To my surprise, those communities are actually super accurate when compared to the storylines of the books. They're mainly divided into Families, Geographically, or related to big events.
|1||Tyrell Family||Margaery Tyrell, Mace Tyrell, Loras Tyrell|
|2||Dragonstone||Stannis Baratheon, Davos Seaworth, Selyse Florent|
|3||Whispering Wood and aftermath||Jaime Lannister, Robb Stark, Rickard Karstark|
|4||Stark Family (2nd generation)||Eddard Stark, Catelyn Stark, Benjen Stark, Brandon Stark|
|5||Essos||Daenerys Targaryen, Barristan Selmy, Jorah Mormont|
|6||Targaryen Kings||Aegon V Targaryen, Baelor I Targaryen, Viserys II Targaryen|
|7||Riverlands||Arya Stark, Brienne of Tarth, Amory Lorch, Beric Dandarrion|
|8||Martell Family||Oberyn Martell, Arianne Martell, Quentyn Martell|
|9||King's Landing||Petyr Baelish, Varys, Qyburn, Pycelle|
|10||North||Ramsay Snow, Jeyne Poole, Wyman Manderly, Hodor|
|11||Red Wedding||Edmure Tully, Roslin Frey, Jayne Westerling|
|12||Greyjoy Family||Euron Greyjoy, Balon Greyjoy, Asha Greyjoy|
|13||Frey Family ||Lothar Frey, Morya Frey, Dickon Frey|
|14||Frey Family & Red wedding involvement||Walder Frey, Roose Bolton, Merrett Frey|
|15||Dunk & Egg side characters||Eustace Osgrey, Addam Osgrey, Alysanne Osgrey|
|16||Lannister Family||Tyrion Lannister, Cersei Lannister, Tywin Lannister|
|17||Frey Family ||Jared Frey, Luceon Frey, Alys Frey|
|18||At the wall||Jon Snow, Samwell Tarly, Mance Rayder|
|20||Vale||Lysa Arryn, Robert Arryn, Yohn Royce|
After tweaking the graph a bit with layouting algorithms, we can make the nodes on the same modular communities be of the same colour and get this:
Here below, I isolated some modular communities to give a better overview of how well they were separated:
I am mostly happy with the result, even though there still are some issues I noticed only after editing the whole thing:
- Ramsay appears twice, both as Ramsay Snow and Ramsay Bolton (Due to the redirect on the wiki page), same goes for Brienne.

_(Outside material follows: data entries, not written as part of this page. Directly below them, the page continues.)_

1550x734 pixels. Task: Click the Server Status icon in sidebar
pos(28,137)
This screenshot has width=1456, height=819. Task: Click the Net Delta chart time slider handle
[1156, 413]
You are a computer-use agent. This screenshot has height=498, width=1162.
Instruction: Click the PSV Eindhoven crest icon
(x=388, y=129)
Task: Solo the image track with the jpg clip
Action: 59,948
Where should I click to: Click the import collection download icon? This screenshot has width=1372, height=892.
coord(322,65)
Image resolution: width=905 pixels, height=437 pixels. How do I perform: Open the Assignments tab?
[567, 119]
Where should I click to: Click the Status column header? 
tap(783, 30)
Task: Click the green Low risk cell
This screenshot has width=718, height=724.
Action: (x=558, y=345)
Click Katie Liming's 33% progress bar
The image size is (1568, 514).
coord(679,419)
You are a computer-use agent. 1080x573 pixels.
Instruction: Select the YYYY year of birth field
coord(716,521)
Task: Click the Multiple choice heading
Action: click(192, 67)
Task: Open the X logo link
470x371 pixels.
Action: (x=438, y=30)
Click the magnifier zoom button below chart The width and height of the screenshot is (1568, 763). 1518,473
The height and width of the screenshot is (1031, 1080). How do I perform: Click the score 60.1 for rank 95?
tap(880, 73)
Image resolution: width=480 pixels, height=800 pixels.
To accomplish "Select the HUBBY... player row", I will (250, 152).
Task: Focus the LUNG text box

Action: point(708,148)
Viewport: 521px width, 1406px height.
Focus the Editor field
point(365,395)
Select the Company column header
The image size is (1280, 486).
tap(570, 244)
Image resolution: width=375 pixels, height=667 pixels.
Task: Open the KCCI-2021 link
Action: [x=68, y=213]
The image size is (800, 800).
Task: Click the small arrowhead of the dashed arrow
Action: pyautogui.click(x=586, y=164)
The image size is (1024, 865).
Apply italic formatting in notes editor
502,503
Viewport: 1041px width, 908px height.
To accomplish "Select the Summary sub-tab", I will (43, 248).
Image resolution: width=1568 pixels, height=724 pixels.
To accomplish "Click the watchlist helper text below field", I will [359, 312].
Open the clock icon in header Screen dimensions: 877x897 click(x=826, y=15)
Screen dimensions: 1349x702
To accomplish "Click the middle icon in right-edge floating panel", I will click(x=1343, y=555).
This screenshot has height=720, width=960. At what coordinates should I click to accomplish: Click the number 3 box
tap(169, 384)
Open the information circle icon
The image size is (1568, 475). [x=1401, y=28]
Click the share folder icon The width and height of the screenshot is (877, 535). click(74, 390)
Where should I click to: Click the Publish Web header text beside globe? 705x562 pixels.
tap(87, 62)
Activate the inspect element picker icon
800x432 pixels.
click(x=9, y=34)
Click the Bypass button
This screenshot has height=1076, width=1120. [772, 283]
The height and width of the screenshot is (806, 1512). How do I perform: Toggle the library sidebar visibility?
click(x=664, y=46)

- There are some location names here and there that I forgot to remove when editing the dataset: (ex: Tor, Greenblood...)
Keep in mind, this is my first time working with either hyphe of Gephi, I haven't managed to weight the edges. In my current iteration, every link between the characters weight the same. But in reality, Cersei has a much more intimate relation with Jaime than, let's say, Osmund Kettleblack (Or Moon Boy, for all I know). I potentially should have looked at how many times in a page was a character mentionned, and work my way from here.
Obviously there are some issues with how I handled the modularity, or how the modularity handles itself, though I found it to be mostly very precise, some choices are questionables, as in, why are the Freys so sparse, or why is King Robert included in the "Norhern" cluster.
This was my first time working with such a large dataset, and I'm very happy of how it turned out.